Tech Giants Tackle Major AI Security Threat | PYMNTS.com

As the report notes, these attacks happen when a third party hides commands inside a website or email to trick artificial intelligence (AI) models into turning over unauthorized information. "AI is being used by cyber actors at every chain of the attack right now," said Jacob Klein, who heads the threat intelligence team at Anthropic. According to the report, companies are doing things like hiring external testers and using AI-powered tools to ferret out and prevent malicious uses of their technology. However, experts caution that the industry still hasn't determined how to stop indirect prompt injection attacks. At issue is the fact that AI large language models (LLMs) are designed to obey instructions, and in their present state do not distinguish between legitimate user commands and input that should not be trusted.
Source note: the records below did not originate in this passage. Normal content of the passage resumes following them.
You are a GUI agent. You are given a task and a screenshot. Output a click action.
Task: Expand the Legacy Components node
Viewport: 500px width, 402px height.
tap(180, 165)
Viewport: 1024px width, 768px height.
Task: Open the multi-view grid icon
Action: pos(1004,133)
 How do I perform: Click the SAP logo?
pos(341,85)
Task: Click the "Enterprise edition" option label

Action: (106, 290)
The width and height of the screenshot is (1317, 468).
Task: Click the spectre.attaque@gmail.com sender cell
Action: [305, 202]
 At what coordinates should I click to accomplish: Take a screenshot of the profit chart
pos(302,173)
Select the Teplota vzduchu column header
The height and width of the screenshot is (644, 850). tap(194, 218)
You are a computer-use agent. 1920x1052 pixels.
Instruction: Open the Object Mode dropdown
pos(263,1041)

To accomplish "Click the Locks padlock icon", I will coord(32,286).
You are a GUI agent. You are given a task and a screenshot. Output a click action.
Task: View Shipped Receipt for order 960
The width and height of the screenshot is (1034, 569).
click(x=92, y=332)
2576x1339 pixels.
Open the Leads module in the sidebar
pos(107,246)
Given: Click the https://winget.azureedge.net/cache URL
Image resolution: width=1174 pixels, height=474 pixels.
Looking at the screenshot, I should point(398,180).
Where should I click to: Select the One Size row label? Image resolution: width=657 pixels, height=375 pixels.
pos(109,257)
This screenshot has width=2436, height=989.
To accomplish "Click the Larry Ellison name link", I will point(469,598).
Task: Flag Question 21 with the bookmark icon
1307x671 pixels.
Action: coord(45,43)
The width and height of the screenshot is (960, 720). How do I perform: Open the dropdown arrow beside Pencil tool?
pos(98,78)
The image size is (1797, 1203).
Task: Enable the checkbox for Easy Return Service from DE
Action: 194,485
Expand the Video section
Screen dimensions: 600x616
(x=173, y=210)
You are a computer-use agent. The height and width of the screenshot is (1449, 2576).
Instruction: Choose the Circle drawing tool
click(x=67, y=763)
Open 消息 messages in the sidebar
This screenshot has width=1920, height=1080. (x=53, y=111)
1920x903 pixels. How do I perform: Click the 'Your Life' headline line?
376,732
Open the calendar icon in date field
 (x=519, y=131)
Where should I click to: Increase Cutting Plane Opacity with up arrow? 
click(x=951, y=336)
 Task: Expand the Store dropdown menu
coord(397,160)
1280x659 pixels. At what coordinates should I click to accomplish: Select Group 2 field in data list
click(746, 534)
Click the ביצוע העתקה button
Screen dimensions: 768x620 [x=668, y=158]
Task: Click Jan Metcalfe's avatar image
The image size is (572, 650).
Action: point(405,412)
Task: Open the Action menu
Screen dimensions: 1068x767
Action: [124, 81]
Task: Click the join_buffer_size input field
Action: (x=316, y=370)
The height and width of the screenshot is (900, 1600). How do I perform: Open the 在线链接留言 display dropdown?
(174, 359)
This is also why AI models are vulnerable to jailbreaking, where users can prompt LLMs to ignore their safeguards, the report added. Klein said Anthropic works with outside testers to help its Claude model resist indirect prompt injection attacks. They also have AI tools to tell when the attacks might be occurring. "When we find a malicious use, depending on confidence levels, we may automatically trigger some intervention or it may send it to human review," he added. Both Google and Microsoft have addressed the threat of the attacks and their efforts to stop them on their company blogs. Meanwhile, research by PYMNTS Intelligence looks at the role AI plays in preventing cyberthreats. More than half (55%) of the chief operating officers surveyed by PYMNTS late last year said their companies had begun employing AI-based automated cybersecurity management systems. That's a threefold increase in the matter of months. These systems use generative AI (GenAI) to uncover fraudulent activities, spot anomalies and offer threat assessments in real time, making them more effective than standard reactive security measures. The move from reactive to proactive security strategies is a critical part of this transformation. "By integrating AI into security frameworks, COOs are improving threat detection and enhancing their organizations' overall resilience," PYMNTS wrote earlier this year. "GenAI is viewed as a vital tool for minimizing the risk of security breaches and fraud, and it is becoming an essential component of strategic risk management in large organizations."